- **WHAT YOU NEED TO DO**:
Only lines with the word "computer" are needed; collect each of them from the listing below.
——————————
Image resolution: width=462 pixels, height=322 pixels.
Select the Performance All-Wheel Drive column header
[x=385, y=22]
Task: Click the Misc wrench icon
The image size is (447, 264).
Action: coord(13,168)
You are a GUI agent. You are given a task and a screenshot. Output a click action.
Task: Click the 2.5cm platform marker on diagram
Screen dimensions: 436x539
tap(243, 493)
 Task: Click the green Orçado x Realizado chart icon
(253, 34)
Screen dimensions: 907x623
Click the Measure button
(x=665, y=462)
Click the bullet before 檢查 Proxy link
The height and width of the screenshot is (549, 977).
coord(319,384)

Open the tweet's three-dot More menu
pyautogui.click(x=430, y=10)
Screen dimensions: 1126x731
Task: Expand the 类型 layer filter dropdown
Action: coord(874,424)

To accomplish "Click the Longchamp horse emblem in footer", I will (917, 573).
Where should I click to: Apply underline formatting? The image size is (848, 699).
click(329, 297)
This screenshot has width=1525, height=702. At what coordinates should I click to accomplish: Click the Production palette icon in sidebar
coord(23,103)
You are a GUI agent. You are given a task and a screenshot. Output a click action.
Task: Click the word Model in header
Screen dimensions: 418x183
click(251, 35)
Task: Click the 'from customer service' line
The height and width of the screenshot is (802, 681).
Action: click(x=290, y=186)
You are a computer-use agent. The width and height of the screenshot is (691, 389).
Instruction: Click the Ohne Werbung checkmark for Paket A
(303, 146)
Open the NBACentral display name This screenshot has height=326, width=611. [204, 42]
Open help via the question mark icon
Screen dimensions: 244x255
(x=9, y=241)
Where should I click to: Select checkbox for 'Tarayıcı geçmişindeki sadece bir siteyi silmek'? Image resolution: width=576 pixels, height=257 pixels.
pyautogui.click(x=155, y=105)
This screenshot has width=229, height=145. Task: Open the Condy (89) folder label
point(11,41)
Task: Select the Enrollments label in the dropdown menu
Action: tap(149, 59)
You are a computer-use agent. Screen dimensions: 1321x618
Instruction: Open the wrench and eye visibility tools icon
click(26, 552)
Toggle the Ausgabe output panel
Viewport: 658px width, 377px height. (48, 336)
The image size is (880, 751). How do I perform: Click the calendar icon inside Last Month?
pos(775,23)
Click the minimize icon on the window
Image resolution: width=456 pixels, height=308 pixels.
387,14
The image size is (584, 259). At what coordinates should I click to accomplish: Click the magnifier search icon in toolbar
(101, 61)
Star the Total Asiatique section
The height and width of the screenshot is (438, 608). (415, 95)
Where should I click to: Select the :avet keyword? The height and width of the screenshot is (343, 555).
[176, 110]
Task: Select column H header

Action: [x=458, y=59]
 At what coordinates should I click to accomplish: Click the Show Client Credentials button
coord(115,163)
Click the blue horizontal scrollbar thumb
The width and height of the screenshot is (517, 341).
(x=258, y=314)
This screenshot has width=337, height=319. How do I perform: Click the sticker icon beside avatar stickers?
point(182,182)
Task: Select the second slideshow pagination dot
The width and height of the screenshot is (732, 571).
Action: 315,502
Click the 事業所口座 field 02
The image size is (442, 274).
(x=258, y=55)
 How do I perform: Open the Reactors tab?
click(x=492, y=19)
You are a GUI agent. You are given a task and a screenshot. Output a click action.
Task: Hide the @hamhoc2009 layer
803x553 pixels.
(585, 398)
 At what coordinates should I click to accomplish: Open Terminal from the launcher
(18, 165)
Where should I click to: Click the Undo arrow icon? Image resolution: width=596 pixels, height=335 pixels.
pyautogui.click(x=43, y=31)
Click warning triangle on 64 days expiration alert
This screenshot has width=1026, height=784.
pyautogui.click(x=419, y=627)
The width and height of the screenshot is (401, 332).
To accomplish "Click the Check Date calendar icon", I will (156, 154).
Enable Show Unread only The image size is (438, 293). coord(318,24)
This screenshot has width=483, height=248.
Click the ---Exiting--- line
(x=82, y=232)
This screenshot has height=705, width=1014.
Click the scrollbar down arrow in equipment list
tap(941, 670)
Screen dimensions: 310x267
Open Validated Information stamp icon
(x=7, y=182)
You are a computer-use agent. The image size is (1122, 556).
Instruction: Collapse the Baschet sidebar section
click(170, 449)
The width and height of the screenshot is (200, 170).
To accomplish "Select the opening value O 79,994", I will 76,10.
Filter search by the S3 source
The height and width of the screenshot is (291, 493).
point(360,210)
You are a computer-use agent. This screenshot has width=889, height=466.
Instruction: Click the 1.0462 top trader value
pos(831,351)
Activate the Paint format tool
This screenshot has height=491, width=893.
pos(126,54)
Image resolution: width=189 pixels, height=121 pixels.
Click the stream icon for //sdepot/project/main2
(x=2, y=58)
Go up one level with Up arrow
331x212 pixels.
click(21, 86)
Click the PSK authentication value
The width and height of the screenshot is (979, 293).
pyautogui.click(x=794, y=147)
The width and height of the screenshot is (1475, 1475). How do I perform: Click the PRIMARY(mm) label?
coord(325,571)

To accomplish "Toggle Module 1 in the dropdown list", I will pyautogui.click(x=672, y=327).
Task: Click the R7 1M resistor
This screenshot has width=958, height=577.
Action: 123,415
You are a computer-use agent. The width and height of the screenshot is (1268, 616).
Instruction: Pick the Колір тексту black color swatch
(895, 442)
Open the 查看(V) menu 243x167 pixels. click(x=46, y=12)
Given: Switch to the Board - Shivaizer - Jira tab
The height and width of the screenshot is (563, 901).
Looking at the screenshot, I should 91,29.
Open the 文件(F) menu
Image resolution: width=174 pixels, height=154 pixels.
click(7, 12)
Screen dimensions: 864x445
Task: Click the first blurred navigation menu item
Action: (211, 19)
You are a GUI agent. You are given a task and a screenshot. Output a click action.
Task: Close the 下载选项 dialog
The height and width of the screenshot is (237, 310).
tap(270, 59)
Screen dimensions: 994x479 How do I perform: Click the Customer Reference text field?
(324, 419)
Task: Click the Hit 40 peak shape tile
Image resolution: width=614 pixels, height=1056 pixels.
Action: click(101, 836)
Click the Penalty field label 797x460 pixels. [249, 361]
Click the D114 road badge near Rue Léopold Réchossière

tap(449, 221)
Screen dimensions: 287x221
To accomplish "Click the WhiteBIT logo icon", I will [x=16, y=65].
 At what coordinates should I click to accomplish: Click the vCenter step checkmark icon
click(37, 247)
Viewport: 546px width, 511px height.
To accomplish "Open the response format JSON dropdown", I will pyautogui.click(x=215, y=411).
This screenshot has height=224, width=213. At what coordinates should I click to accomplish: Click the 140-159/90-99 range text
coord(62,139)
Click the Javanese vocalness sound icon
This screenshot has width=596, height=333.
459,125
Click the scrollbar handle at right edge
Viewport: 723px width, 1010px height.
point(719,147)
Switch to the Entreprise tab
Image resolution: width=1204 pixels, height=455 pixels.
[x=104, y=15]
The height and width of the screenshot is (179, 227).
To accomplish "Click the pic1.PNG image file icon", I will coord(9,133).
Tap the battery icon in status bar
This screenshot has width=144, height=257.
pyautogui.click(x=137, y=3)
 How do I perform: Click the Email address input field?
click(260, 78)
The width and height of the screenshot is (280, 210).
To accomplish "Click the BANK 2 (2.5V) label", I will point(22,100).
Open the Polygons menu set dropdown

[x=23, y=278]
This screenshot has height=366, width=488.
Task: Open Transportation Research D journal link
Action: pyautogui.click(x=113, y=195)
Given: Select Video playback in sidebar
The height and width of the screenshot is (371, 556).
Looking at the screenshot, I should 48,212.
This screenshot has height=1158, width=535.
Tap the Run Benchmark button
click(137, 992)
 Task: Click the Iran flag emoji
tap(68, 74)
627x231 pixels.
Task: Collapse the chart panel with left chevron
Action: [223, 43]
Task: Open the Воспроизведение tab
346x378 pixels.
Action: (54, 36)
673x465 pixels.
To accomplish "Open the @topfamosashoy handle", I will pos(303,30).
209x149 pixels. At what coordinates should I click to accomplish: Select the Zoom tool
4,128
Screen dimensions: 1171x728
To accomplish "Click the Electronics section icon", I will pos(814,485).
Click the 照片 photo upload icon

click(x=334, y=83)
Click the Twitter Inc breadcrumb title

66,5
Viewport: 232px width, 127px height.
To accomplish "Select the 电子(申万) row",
——————————
- **OUTPUT OF THE EXERCISE**:
You are a computer-use agent. The width and height of the screenshot is (691, 389).
You are a computer-use agent. Screen dimensions: 1321x618
You are a computer-use agent. The image size is (1122, 556).
You are a computer-use agent. This screenshot has width=889, height=466.
You are a computer-use agent. The width and height of the screenshot is (1268, 616).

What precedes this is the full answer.